Se loger est un besoin vital. Guidés par l’idée reçue que louer c’est jeter l’argent par les fenêtres, nous préférons systématiquement devenir propriétaires de notre résidence principale sans établir un parallèle avec la location. Or, si nous étions des agents économiques rationnels, nous poserions la question suivante : ai-je intérêt à être propriétaire ou locataire de ma résidence principale ?
Pour répondre à cette question, il convient de comparer le coût de l’achat à celui de la location et de calculer le nombre d’années de détention nécessaire pour que l’achat de la résidence principale soit équivalent à celui de la location. Bien évidemment, l’exercice n’est pas simple car il englobe à la fois des éléments actuels (niveau des taux d’emprunt, prix de l’immobilier, prix des locations) mais également futurs tels que l’évolution des prix de l’immobilier, de l’inflation, des locations et des taux d’intérêt.
Dans ses études « Acheter ou louer » basées sur un appartement de 70 M² sur les principales villes françaises, meilleurtaux.com note un changement total de paradigme comme le démontre le tableau ci-contre. En 2023, il faut conserver son bien au-delà de 15,6 années pour que l’achat devienne plus rentable que la location. Il s’agit d’un net revirement puisqu’avant 2020, la période moyenne requise pour que l’achat soit moins coûteux que la location était très faible, oscillant entre 1,9 an (2019) et 4,3 ans (2014).
Depuis 2021, cette période n’a cessé de progresser pour être pratiquement multipliée par 3 passant de 5,8 ans en 2021 à 15,6 ans en 2023. Cette moyenne cache des disparités importantes avec des délais multipliés par plus de 10 sur les 3 dernières années. La palme revient à Perpignan avec un délai multiplié par 100 puis à Reims (x17), Le Mans (x16), Dijon (x11) et Le Havre (x10).
Cette forte hausse du délai moyen est la conséquence directe de la hausse des taux des crédits immobiliers sans que la baisse des prix immobiliers ne se fasse encore pleinement ressentir. Il faut garder en mémoire que le marché de l’immobilier d’habitation est directement lié au pouvoir d’achat des ménages qui diminue proportionnellement à la hausse des taux d’intérêt. Une augmentation de 1 % des taux des emprunts a pour conséquence de générer une baisse de 8 % du pouvoir d’achat entrainant inévitablement un recul du prix des logements.
Si, pour la plupart des villes, le délai moyen a augmenté, certaines villes telles que Marseille, Lyon, Rouen, Metz et Orléans enregistrent une réduction significative en raison de la baisse des prix de l’immobilier et de l’augmentation du prix des locations. La plus forte amplitude est constatée à Marseille avec un recul de 7 ans suivi par Lyon (- 6 ans).

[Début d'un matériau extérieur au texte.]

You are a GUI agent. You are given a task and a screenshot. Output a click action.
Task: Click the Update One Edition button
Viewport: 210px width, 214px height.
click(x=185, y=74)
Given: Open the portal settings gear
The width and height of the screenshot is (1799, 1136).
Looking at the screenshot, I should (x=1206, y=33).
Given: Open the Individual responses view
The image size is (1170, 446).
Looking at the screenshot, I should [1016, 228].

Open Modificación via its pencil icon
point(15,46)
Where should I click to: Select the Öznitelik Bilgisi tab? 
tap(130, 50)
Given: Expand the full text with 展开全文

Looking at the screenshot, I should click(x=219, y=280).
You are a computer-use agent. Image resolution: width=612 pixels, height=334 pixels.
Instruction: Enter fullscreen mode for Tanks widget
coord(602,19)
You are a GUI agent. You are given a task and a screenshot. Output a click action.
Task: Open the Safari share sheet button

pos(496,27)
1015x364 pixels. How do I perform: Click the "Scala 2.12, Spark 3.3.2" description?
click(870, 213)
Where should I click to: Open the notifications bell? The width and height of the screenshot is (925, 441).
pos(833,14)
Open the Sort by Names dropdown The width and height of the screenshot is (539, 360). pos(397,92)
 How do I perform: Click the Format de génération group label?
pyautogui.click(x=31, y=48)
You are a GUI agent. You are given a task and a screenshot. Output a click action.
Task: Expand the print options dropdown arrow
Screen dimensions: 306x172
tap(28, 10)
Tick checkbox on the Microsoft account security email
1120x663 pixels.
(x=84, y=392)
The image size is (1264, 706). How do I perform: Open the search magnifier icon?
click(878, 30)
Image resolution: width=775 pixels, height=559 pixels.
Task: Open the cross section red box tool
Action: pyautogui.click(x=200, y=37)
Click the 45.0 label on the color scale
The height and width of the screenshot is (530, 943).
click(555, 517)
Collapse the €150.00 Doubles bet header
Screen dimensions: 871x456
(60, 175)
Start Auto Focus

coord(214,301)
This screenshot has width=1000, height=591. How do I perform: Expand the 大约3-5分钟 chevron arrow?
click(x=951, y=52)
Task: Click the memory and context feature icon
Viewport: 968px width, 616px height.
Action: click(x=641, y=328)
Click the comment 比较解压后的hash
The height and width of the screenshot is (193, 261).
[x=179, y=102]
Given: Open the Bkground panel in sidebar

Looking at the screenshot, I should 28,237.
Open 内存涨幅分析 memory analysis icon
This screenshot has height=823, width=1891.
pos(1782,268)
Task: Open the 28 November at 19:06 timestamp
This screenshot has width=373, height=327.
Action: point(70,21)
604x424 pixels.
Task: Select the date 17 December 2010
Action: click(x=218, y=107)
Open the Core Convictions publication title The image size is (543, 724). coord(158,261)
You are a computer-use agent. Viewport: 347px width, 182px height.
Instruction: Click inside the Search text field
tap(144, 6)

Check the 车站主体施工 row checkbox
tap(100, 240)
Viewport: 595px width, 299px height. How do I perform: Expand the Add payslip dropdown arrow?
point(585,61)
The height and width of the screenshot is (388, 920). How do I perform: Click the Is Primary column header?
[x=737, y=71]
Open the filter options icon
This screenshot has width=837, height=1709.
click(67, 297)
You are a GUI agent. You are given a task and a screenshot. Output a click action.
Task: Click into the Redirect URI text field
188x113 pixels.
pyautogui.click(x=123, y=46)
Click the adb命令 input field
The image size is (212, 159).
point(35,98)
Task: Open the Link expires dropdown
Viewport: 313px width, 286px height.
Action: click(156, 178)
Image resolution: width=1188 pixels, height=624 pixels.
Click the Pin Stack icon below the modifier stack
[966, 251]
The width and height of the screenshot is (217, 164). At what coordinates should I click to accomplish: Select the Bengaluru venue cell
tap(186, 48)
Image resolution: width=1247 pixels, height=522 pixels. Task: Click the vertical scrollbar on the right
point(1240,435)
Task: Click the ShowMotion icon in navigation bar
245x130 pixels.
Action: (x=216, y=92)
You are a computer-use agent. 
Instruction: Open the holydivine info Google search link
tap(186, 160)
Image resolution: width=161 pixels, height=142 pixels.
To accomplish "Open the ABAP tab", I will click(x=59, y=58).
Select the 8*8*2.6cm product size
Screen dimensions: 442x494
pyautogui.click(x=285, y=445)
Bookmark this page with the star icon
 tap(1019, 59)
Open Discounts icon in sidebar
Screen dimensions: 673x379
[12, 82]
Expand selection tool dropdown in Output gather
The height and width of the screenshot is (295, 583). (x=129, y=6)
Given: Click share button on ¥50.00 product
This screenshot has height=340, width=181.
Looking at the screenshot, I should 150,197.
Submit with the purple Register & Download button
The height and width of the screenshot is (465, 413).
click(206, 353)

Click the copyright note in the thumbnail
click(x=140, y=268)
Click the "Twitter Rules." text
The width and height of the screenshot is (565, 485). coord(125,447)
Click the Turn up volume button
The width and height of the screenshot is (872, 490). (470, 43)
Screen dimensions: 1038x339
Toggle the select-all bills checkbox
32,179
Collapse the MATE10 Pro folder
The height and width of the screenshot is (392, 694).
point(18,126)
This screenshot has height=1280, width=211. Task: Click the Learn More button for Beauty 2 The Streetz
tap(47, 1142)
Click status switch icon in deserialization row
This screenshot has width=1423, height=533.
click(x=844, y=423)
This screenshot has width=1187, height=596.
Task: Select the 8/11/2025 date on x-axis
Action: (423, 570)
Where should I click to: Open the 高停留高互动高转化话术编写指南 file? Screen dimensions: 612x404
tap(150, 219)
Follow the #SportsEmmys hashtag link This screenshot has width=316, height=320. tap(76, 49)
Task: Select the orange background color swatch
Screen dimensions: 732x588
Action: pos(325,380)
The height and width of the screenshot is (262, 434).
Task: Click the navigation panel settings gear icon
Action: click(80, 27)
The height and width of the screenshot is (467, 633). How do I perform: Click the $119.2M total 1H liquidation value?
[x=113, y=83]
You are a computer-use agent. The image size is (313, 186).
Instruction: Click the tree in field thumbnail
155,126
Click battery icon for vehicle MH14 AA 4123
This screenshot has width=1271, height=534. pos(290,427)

En conclusion, en raison de la hausse des taux d’intérêt et de la baisse des prix attendus des logements, il est préférable, en 2023, de rester locataire de sa résidence principale. Lorsque la baisse des prix aura été effective, le délai se réduira pour redevenir proche de son point d’équilibre fixé à 7 ans. Seules deux villes sont actuellement en deçà de cette limite : Mulhouse et St Etienne pour lesquelles l’achat est à privilégier.